Mingwei Li [1], Victor O. Ona, [1] Christelle Gu‚gan, [2] Minghua Chen, [1] Vernice Jackson-Lewis,[2] L. John Andrews, [1] Adam J. Olszewski, [1] Philip E. Stieg, [1] Jean-Pyo. Lee, [4] Serge Przedborski, [2,3] Robert M. Friedlander [1]*, "Functional Role of Caspase-1 and Caspase-3 in an ALS Transgenic Mouse Model," Science, Vol. 288, No. 5464, pp. 335-9 (April 14, 2000).


Mutations in the copper/zinc superoxide dismutase (SOD1) gene produce an animal model of familial Amyotrophic Lateral Sclerosis (ALS), a fatal neurodegenerative disorder. To test a new therapeutic strategy for ALS, we examined the effect of caspase inhibition in transgenic mice expressing mutant human SOD1 with a substitution of glycine to alanine in position 93 (mSOD1G93A). Intracerebroventricular administration of zVAD-fmk, a broad caspase inhibitor, delays disease onset and mortality. Moreover, zVAD-fmk inhibits caspase-1 activity as well as caspase-1 and caspase-3 mRNA up-regulation, providing evidence for a non-cell-autonomous pathway regulating caspase expression. Caspases play an instrumental role in neurodegeneration in transgenic mSOD1G93A mice, which suggests that caspase inhibition may have a protective role in ALS.

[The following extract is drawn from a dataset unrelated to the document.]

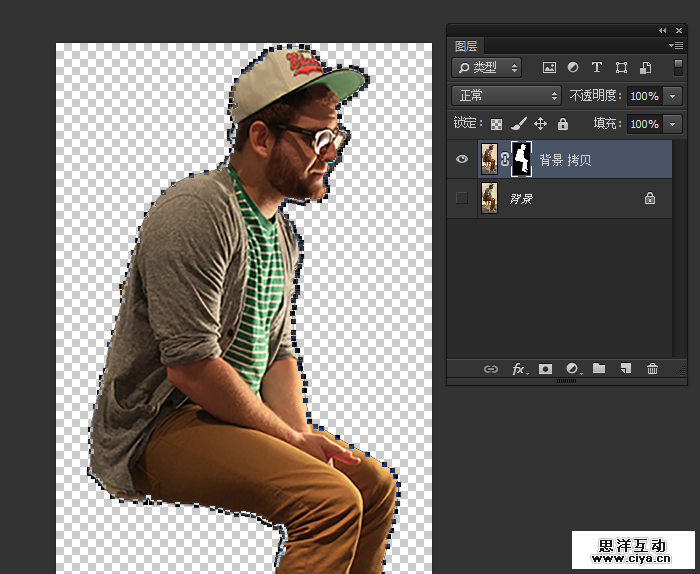Viewport: 700px width, 574px height.
Task: Expand the 填充 fill dropdown arrow
Action: (x=673, y=124)
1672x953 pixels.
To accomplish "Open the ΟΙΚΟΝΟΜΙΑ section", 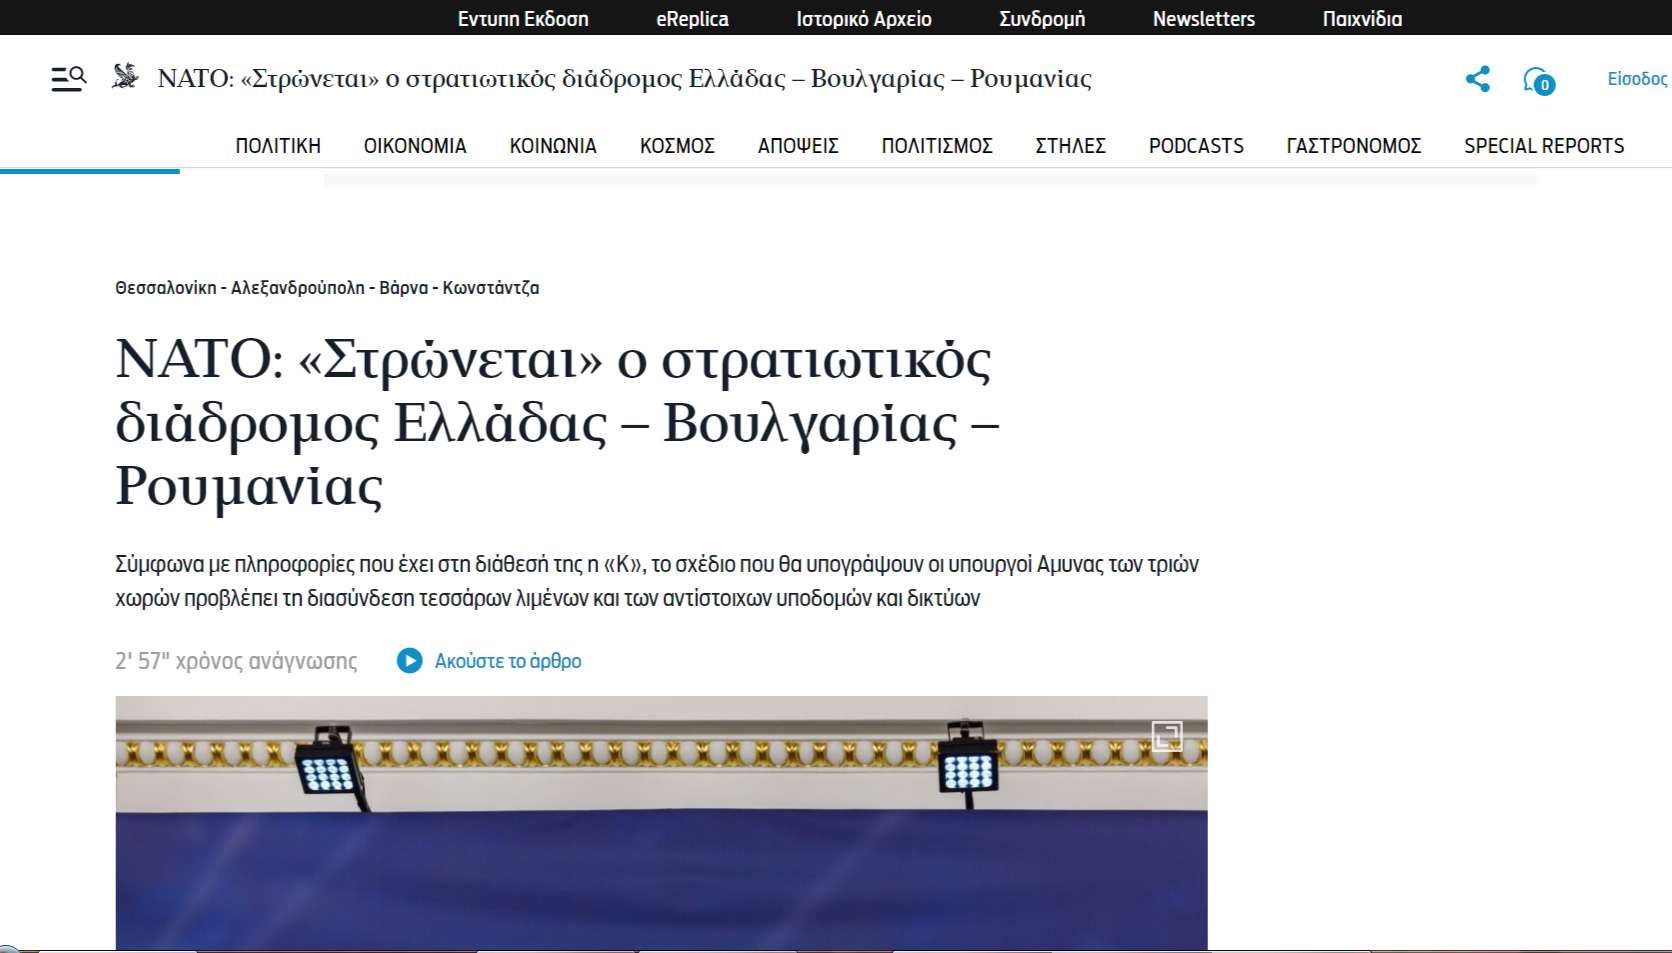I will [415, 146].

1 Neuroapoptosis Laboratory and Neurosurgical Service, Department of Surgery, Brigham and Women's Hospital, Harvard Medical School, Boston, MA 02115, USA.
2 Department of Neurology,
3 Department of Pathology, Columbia University, New York, NY 10032, USA.
4 Department of Medicine, University of Chicago, Chicago, IL 60637, USA.
* To whom correspondence should be addressed:. E-mail: rfriedlander@rics.bwh.harvard.edu

Chemical Prolongs Lou Gehrig's Mice

2:00 PM EDT; April 13, 2000; Washington, D.C. (AP) -- An experimental chemical significantly prolonged the lives of mice with Lou Gehrig's disease by blocking an enzyme crucial for cell death, a finding that holds promise not just for this killer but for other nervous-system diseases that afflict millions. The research at Harvard Medical School may boost efforts already under way by half-a-dozen drug companies to create "caspase inhibitors" safe enough to test in people.

The new findings "provide a compelling argument ... for the value of caspase inhibitors," Mark Gurney of the Pharmacia Corp., one drug-maker hunting such compounds, wrote in a review accompanying the research in Friday's Edition of the journal Science. "The idea is very worthwhile, no question about it," added Cornell University neurologist Dr. Flint Beal, although he cautioned that human testing is not yet planned.

Some 30,000 Americans have Lou Gehrig's disease -- formally known as Amyotrophic Lateral Sclerosis (ALS). No one knows the cause, but it results in a creeping paralysis as neurons, or nerve cells, in the brain and spinal cord that control movement, which are progressively destroyed. On average, patients die within five years of the first symptoms.

Caspases are enzymes that signal a damaged or worn-out cell to commit suicide [apoptosis]. Scientists now believe that in a variety of brain diseases -- from ALS and Alzheimer's to Parkinson's Disease and strokes -- caspases that should be lying dormant inside fairly healthy neurons are somehow activated to kill them instead. So, if doctors could block caspases' action, they might be able to save important nerve cells. Dr. Robert Friedlander of Harvard and Brigham-and-Women's hospital tested mice genetically engineered to get the human version of ALS. He implanted miniature pumps in their brains to bathe neurons with an experimental caspase-inhibiting chemical called zVAD-fmk. Treated mice showed ALS symptoms 20 days later than untreated mice -- a long time in a mouse's lifespan -- and they lived 22 percent longer, he reports in Science.

If humans had a similar result, that would equal another 14 months of life, said Dr. Leon Charash, medical adviser to the Muscular Dystrophy Association, which helped fund Friedlander's work. In contrast, the only ALS drug sold today prolongs survival by about three months. Would it work in people? Nobody knows, but Friedlander did find some activated caspase in the spinal cords of ALS patients identical to that in sick mice, a good sign. He wants to test zVAD in people, but said manufacturer Enzyme Systems Inc. fears the chemical -- created solely for laboratory, not human, use -- could cause toxic side effects. Pharmaceutical companies "are waiting for a better drug," he said.